Segment Start: Source material

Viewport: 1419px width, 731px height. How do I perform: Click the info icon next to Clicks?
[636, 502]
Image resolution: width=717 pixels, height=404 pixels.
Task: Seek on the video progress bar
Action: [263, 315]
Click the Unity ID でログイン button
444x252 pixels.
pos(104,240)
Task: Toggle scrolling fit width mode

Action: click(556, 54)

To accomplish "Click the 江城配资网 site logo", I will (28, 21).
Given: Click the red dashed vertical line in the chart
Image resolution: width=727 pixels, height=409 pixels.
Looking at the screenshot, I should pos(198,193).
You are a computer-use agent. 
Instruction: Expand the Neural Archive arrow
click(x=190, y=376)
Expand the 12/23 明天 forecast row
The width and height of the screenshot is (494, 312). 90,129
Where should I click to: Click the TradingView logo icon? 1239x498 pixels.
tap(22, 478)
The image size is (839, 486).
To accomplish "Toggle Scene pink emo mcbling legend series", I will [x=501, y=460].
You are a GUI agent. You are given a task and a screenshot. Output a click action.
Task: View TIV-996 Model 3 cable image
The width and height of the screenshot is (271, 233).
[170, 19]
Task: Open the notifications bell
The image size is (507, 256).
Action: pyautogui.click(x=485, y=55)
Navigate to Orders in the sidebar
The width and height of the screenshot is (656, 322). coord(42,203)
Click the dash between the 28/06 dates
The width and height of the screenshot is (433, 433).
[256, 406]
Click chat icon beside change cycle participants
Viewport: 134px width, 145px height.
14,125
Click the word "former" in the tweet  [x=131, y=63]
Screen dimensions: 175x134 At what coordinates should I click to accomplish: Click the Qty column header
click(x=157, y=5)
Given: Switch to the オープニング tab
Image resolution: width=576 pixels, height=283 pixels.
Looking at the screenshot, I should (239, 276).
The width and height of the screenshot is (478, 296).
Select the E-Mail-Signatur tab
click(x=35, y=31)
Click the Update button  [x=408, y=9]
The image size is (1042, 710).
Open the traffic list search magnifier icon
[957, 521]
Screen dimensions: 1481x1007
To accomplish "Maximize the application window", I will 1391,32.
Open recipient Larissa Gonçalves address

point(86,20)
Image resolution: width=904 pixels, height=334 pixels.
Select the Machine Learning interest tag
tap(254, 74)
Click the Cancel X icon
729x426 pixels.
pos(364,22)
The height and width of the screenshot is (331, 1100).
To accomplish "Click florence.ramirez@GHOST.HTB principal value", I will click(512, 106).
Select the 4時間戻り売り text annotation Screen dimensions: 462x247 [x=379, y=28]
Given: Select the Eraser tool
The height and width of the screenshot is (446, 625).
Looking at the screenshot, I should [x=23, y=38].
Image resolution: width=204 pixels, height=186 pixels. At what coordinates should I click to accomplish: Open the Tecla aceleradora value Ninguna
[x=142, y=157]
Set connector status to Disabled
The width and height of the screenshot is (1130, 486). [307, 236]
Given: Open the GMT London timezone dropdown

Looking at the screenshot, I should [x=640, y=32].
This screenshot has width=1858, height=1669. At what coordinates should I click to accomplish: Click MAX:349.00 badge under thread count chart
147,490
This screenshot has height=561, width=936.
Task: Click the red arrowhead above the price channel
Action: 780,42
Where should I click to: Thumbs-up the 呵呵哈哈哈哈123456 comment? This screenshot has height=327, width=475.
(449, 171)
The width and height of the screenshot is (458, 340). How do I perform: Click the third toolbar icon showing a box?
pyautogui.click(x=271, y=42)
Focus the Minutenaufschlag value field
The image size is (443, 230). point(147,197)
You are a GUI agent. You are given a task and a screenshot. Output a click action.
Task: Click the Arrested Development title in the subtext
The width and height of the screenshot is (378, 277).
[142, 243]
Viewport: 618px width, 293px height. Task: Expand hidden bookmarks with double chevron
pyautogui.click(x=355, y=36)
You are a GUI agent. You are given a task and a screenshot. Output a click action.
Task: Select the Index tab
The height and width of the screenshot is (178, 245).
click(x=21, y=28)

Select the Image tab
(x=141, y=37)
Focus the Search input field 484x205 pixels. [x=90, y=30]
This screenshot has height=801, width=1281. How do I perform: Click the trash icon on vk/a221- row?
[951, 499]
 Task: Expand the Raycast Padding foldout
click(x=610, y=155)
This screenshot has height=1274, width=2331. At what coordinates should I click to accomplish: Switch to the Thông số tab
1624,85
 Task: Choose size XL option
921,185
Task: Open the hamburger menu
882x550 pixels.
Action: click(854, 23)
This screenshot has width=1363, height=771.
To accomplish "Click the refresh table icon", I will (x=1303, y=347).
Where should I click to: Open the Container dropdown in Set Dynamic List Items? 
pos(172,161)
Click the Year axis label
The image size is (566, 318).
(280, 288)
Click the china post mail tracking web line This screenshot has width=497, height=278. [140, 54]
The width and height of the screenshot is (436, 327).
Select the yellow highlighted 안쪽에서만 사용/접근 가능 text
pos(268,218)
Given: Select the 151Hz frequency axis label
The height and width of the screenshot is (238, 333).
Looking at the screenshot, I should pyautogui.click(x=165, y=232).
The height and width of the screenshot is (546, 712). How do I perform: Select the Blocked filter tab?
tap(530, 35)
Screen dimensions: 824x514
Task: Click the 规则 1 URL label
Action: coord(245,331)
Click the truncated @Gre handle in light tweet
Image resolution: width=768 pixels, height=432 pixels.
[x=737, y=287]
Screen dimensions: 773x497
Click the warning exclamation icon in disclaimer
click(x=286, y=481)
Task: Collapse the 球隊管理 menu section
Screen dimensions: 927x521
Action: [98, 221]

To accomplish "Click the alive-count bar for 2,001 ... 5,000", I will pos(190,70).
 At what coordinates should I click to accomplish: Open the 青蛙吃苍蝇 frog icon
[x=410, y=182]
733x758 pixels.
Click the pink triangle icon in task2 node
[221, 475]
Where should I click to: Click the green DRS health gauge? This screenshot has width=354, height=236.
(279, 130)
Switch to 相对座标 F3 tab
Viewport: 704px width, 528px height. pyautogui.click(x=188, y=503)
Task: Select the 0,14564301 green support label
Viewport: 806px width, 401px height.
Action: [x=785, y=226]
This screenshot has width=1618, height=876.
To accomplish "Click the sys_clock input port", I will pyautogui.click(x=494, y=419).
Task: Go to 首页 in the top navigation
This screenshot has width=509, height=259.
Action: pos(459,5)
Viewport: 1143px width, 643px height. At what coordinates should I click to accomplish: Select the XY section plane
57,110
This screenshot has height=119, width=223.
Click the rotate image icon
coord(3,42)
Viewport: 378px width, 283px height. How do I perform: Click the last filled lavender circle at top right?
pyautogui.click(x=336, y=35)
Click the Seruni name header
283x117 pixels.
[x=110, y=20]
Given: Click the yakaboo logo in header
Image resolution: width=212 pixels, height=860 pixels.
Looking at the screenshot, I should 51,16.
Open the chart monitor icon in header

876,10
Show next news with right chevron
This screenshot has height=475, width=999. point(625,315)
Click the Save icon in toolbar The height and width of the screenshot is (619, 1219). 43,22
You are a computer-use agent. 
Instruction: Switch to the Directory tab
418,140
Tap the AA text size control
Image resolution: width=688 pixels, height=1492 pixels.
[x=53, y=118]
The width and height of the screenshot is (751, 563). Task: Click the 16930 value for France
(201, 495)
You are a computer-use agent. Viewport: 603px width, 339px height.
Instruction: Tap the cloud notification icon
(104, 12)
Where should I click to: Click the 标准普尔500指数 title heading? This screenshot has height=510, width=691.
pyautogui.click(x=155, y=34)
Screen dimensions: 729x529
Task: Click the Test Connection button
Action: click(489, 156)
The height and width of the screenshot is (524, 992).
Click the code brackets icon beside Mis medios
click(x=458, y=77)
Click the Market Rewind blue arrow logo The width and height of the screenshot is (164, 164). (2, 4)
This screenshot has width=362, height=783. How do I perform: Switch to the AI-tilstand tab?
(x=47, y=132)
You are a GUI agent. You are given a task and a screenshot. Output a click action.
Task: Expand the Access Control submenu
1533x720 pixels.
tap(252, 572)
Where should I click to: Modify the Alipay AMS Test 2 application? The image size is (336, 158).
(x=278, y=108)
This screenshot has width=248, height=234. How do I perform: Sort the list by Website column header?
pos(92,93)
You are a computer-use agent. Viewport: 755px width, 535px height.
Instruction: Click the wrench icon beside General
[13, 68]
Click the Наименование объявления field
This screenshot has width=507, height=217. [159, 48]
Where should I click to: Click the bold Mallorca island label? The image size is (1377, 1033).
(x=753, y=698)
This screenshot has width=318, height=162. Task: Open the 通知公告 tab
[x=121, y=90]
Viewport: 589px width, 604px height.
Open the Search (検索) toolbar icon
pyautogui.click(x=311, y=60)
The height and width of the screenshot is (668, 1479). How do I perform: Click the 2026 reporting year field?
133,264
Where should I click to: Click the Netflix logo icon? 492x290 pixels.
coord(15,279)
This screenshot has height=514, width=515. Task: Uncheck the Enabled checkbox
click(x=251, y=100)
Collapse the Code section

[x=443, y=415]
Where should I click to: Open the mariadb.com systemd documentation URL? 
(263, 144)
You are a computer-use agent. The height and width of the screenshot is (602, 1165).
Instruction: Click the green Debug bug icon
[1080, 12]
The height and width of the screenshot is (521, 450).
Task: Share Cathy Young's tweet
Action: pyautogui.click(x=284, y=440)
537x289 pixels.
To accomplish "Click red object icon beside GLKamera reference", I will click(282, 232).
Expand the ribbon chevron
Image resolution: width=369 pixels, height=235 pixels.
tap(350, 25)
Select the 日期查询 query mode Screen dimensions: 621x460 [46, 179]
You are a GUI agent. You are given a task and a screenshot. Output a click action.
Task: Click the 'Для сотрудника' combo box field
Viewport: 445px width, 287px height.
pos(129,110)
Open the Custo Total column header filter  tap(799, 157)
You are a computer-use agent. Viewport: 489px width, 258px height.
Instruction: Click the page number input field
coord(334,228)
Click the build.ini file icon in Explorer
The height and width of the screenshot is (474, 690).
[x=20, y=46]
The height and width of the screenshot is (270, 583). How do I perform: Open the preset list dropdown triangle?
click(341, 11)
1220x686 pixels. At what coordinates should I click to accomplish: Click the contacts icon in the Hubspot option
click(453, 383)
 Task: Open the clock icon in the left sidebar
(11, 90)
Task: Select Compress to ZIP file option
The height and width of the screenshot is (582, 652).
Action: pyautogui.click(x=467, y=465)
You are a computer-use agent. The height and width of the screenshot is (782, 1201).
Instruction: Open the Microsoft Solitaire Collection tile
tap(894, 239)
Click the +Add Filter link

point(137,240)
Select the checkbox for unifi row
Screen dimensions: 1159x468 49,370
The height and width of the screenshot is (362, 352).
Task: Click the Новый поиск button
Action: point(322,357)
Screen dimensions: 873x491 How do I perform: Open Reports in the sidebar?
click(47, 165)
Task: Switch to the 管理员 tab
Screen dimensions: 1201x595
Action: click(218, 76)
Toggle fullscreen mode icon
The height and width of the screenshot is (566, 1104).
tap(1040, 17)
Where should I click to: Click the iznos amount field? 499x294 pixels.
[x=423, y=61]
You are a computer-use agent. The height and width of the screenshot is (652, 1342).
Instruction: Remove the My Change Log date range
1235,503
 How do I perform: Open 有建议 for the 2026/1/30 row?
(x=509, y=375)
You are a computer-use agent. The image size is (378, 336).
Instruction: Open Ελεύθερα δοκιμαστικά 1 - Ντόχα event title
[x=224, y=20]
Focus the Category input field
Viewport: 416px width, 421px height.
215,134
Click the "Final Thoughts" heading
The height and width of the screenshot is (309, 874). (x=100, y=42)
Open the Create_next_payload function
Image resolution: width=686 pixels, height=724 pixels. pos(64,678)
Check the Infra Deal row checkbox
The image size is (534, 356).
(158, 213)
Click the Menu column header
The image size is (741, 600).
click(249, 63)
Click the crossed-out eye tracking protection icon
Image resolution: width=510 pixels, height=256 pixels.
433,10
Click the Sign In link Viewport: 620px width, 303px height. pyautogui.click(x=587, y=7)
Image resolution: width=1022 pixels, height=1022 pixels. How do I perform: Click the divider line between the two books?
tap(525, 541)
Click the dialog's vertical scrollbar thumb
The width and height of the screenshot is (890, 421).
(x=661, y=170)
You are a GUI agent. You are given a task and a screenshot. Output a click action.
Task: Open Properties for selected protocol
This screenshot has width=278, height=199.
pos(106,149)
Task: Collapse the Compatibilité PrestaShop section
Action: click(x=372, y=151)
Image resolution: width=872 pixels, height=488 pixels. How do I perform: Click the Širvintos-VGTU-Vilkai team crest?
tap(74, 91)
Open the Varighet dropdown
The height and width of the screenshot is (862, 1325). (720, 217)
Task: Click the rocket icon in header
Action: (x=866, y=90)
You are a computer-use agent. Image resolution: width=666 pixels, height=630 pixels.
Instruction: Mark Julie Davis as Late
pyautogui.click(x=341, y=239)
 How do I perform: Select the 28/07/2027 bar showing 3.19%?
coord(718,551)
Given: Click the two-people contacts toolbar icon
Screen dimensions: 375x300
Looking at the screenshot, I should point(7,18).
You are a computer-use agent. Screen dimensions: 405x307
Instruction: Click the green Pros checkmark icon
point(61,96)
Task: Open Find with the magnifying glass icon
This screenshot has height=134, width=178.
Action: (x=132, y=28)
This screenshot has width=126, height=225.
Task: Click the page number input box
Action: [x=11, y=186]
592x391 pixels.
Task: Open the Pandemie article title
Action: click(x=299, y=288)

Segment End: Source material

Required action: Work out how many lines of the data include the word "file", and write that number alone.

Result of the exercise: 2